Saved data entries:
+++
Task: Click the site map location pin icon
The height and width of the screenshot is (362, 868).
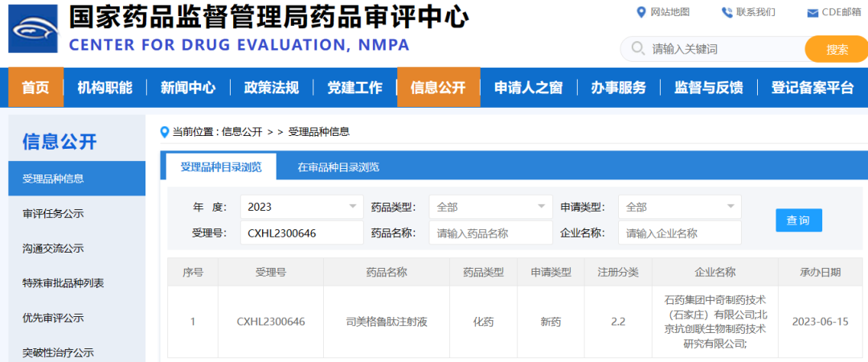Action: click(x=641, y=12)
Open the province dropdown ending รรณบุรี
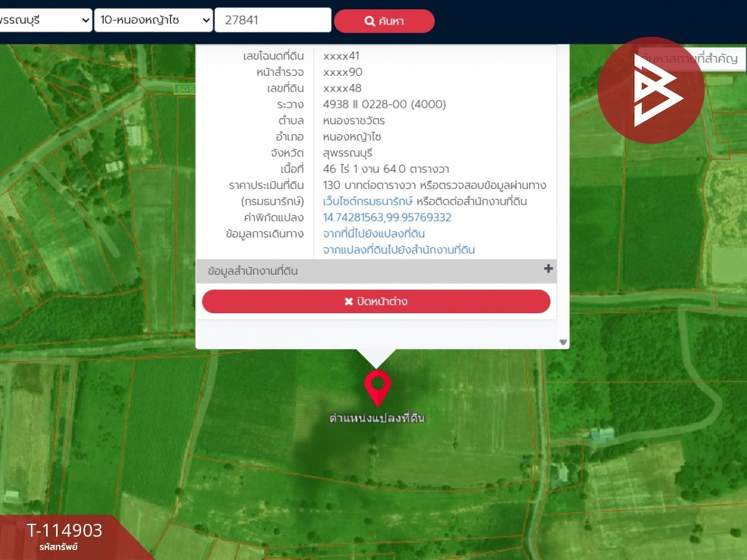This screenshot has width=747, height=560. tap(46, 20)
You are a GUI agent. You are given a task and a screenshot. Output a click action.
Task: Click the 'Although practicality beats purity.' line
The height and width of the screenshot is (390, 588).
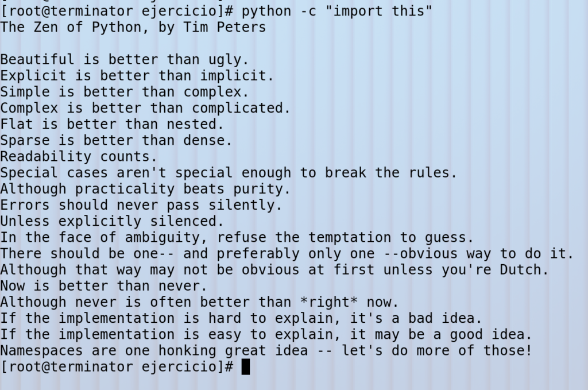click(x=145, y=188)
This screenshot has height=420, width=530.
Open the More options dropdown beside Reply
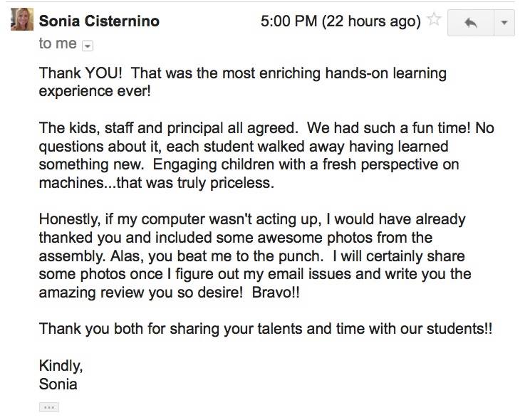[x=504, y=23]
+++
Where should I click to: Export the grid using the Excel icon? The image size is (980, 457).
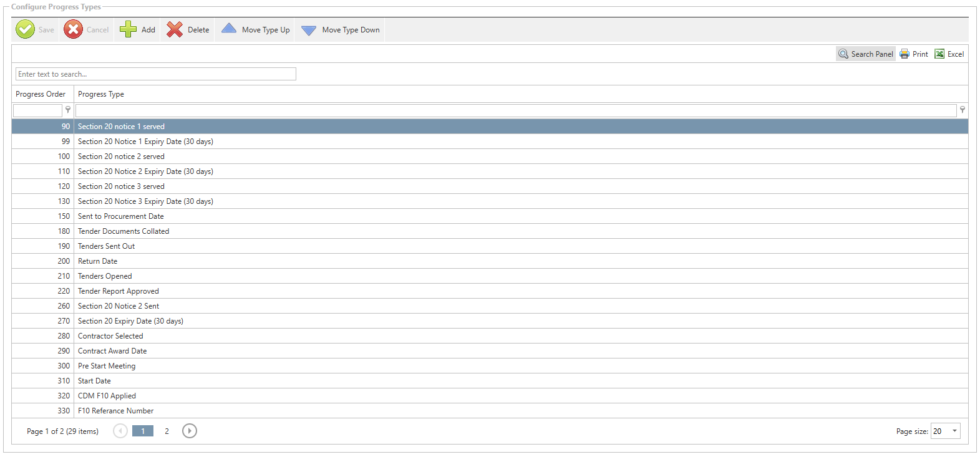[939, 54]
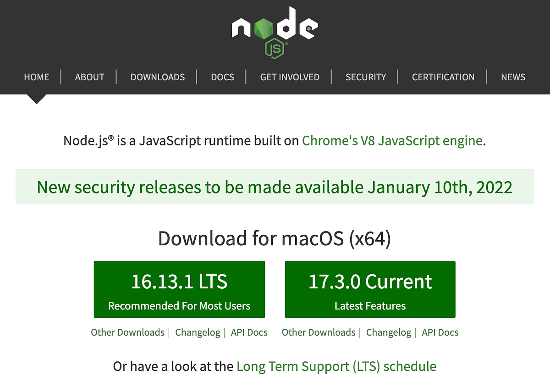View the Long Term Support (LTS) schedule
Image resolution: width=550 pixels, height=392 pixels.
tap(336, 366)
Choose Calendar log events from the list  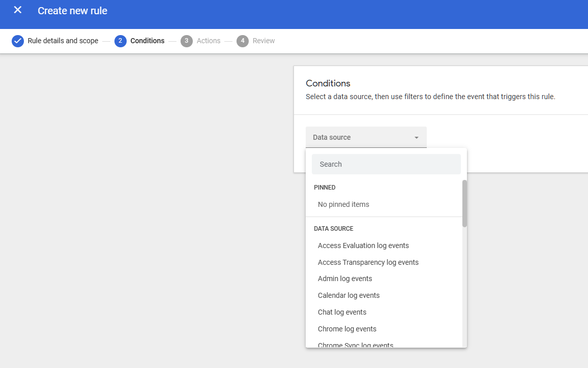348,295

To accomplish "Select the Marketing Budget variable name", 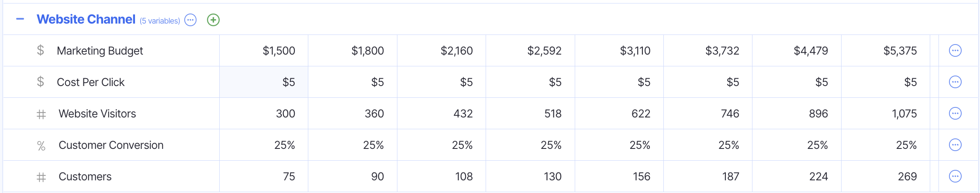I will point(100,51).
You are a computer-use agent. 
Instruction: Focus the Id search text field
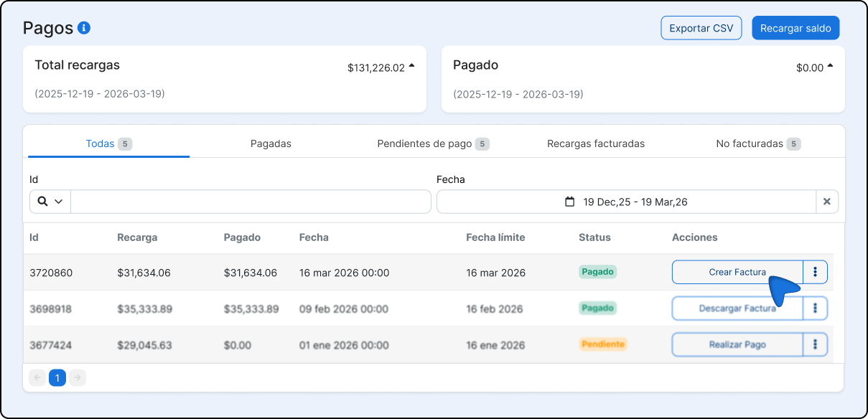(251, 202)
+++
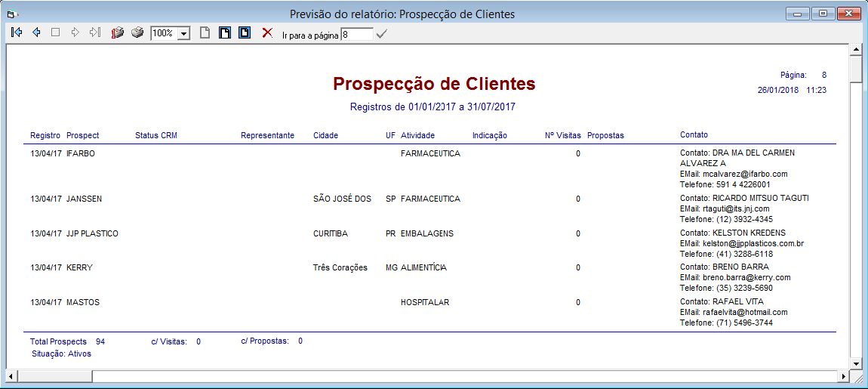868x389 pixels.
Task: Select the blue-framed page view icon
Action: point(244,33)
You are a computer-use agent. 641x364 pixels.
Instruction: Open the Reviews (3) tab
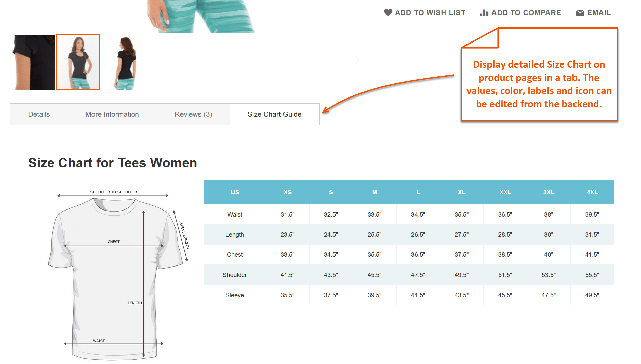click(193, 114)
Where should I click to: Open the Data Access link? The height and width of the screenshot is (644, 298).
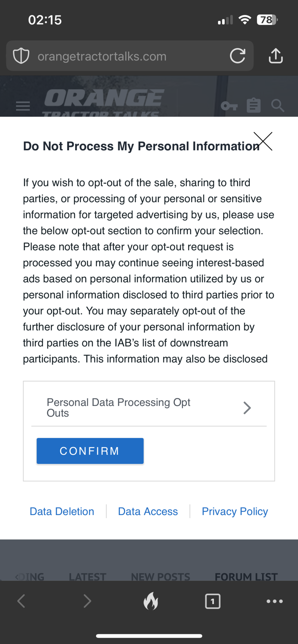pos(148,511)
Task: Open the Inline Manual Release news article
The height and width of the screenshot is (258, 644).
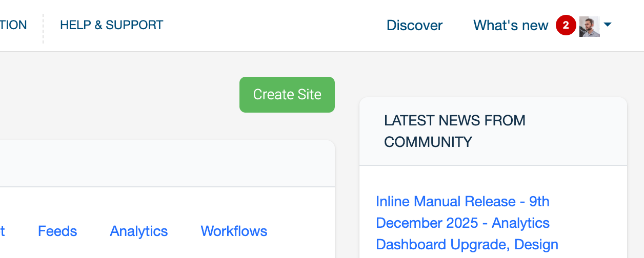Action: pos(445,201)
+++
Exercise instructions:
Check each line of the records above for the word "computer" and report how many lines have it, as a number only.

Exercise output:
2